Over the past decade, the number of domain names registered globally has nearly doubled to 352 million, according to data from registrar Verisign. About 40% of those—141 million—end in .com.


“It’s definitely harder for businesses to find a quality, available domain name today, compared to in the past,” says Carolyn Rodon, North American spokesperson for domain name marketplace Sedo.com.


Moreover, many first-time entrepreneurs don’t know the strategy behind choosing a domain name that will give them strong brand recognition while performing well in search-engine results. A great expansion in the types of extensions available—including the availability of generic top-level domains (gTLDs) such as .yoga or .actor—beyond traditional ones like .net only adds to the confusion.


“You can pick up anything from .law to .legal,” says Joe Uddeme, founder of Baltimore-based domain name brokerage NameExperts.com. “There are all these extensions out there. Companies are confused, and they don’t know what to pick.”

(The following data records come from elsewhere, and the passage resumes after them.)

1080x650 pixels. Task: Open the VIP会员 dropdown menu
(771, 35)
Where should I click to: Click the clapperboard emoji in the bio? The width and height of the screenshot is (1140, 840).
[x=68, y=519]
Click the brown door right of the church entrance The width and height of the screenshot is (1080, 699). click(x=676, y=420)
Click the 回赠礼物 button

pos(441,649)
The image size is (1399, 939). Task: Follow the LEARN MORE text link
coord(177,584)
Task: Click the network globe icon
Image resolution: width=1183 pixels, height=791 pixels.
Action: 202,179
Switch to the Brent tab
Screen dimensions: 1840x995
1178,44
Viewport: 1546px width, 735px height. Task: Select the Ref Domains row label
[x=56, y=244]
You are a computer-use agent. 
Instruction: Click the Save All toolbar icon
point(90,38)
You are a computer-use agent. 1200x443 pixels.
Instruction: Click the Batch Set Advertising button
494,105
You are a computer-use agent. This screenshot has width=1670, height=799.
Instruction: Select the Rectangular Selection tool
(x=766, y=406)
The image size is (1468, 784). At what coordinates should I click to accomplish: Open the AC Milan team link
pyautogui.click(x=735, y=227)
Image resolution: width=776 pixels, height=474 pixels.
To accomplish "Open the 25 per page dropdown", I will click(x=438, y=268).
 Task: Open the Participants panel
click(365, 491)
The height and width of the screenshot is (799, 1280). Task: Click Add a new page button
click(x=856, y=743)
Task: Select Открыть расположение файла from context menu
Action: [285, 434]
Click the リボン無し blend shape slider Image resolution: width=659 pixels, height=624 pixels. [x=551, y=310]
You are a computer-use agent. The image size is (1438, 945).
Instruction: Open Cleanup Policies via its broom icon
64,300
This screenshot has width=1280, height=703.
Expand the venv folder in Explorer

Given all of the competition, yet seemingly endless possibilities, how do you choose a domain name that’s right for your business? Here are some pointers:


Keep it short

For branding and simple recall value, aim for a short domain name. “People are bombarded with website addresses every day,” Uddeme says. “If you want somebody to remember you, it has to be catchy, brandable and short.”


Reflect your business

Make sure whatever domain name you choose closely ties to your business—whether it’s your business name (“www.MariesSurfboards.com”) or what you sell or do. A reflective name will only help when people look for your business online.


Test it out

Before you settle on a particular domain, try it out. Rodon suggests testing a potential domain name with family and friends. “Do they know how to spell and write it correctly without you telling them?” she asks. “After a few days, can they recall the name?”


Check its availability

Before you get too attached to a particular domain name, make sure you can actually buy it. You can go to any online registrar, including Domain.com, Google Domains or GoDaddy, to see what’s available. (Keep in mind that registrars have different pricing and features, so you’ll want to choose accordingly in determining the registrar you go with.)


Weigh the .com advantage

Dot-coms are still the most popular choice because people generally assume web addresses end in .com and may forget a more obscure extension. But given a .com’s competitiveness and potential high price on the domain resale market, you might opt for a less-common extension, whether a gTLD or .net.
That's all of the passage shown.